I don't follow. :(  See inline.

On Thu, Nov 1, 2012 at 2:16 PM, jchen2000 jchen...@yahoo.com wrote:

 Seems like phrase query is close, but not exactly what we needed. Here is
 an
 example assuming just one field:
 the doc: a1 a2 a3 b1 b2 c1 c2 c3 c4 d1 d2
 the query: a1 a2* a3 a4* b1 b2* c2 d1* d2


Are those *s wildcards? Are they relevant here?  If not, remove them to
keep your example as simple as possible.

both doc and query terms are ordered. We know that a term should never go
 match with b or c terms. Obviously, if we treat all query terms with OR, we


What does should never go match with b or c terms mean?  I see b1, b2*,
c2 in there. There are no b or c terms anywhere in example doc or querym
just b1, b2*, c2.


 could have the job done, but in a much slower way (also the returned list
 would be too long).
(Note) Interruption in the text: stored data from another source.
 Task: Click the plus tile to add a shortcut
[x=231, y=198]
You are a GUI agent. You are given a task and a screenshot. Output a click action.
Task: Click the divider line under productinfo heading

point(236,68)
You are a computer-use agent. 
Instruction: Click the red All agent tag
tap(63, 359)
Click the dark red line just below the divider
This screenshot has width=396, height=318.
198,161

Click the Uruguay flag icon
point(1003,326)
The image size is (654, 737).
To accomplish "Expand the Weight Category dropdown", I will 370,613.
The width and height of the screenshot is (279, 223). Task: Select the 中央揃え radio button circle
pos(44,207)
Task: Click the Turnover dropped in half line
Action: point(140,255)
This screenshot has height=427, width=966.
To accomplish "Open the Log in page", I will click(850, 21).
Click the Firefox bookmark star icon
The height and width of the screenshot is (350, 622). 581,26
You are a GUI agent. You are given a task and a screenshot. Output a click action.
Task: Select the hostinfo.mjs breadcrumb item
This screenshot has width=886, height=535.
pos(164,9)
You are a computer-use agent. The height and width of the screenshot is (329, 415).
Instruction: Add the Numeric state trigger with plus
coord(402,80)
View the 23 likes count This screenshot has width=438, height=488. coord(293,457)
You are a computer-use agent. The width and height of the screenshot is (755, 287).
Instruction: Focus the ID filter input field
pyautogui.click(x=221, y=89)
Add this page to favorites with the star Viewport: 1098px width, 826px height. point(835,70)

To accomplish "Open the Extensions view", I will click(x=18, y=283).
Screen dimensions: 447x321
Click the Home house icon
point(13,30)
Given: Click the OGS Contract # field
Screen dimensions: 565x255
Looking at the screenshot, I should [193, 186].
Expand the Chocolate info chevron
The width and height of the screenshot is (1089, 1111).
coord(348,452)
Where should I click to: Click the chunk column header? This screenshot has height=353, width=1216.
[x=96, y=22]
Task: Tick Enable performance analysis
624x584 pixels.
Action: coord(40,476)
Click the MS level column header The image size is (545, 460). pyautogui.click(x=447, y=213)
So the question is, do we have a way to speed this
 query
 up? or customization code is needed (and how)?


Is that query supposed to match that doc?
Ah, I think I see what you are trying to do/say.

You want ordered term matching (like in a phrase), but you cannot use AND
because you do not want all query terms to be required.  Correct?

If so, would a1 a2* a3 a4* b1 b2* c2 d1* d2~someBigSlop work?

I'm not sure if that would be faster than the OR query, but see if that
even does what you are after.

Otis
--
Search Analytics - http://sematext.com/search-analytics/index.html
Performance Monitoring - http://sematext.com/spm/index.html


Re: need help on solr search

2012-11-01 Thread jchen2000
Otis Gospodnetic-5 wrote
 You want ordered term matching (like in a phrase), but you cannot use
 AND
 because you do not want all query terms to be required.  Correct?

That's exactly right! actually none of the query term is required, but we
need to base similarity score on how many terms are matched. In addtion,
since we have unique prefixes like a, b, c, we guarantee a1 would
never match anything in group b or c, etc.


Otis Gospodnetic-5 wrote
 If so, would a1 a2* a3 a4* b1 b2* c2 d1* d2~someBigSlop work?

This does not work, because a2* (just any term different from a2, not
wildcard), a4* etc do not appear in the doc. quoted proximity match seems
still to require all query terms to appear.

Thanks,
Jeremy





--
View this message in context: 
http://lucene.472066.n3.nabble.com/need-help-on-solr-search-tp4017191p4017686.html
Sent from the Solr - User mailing list archive at Nabble.com.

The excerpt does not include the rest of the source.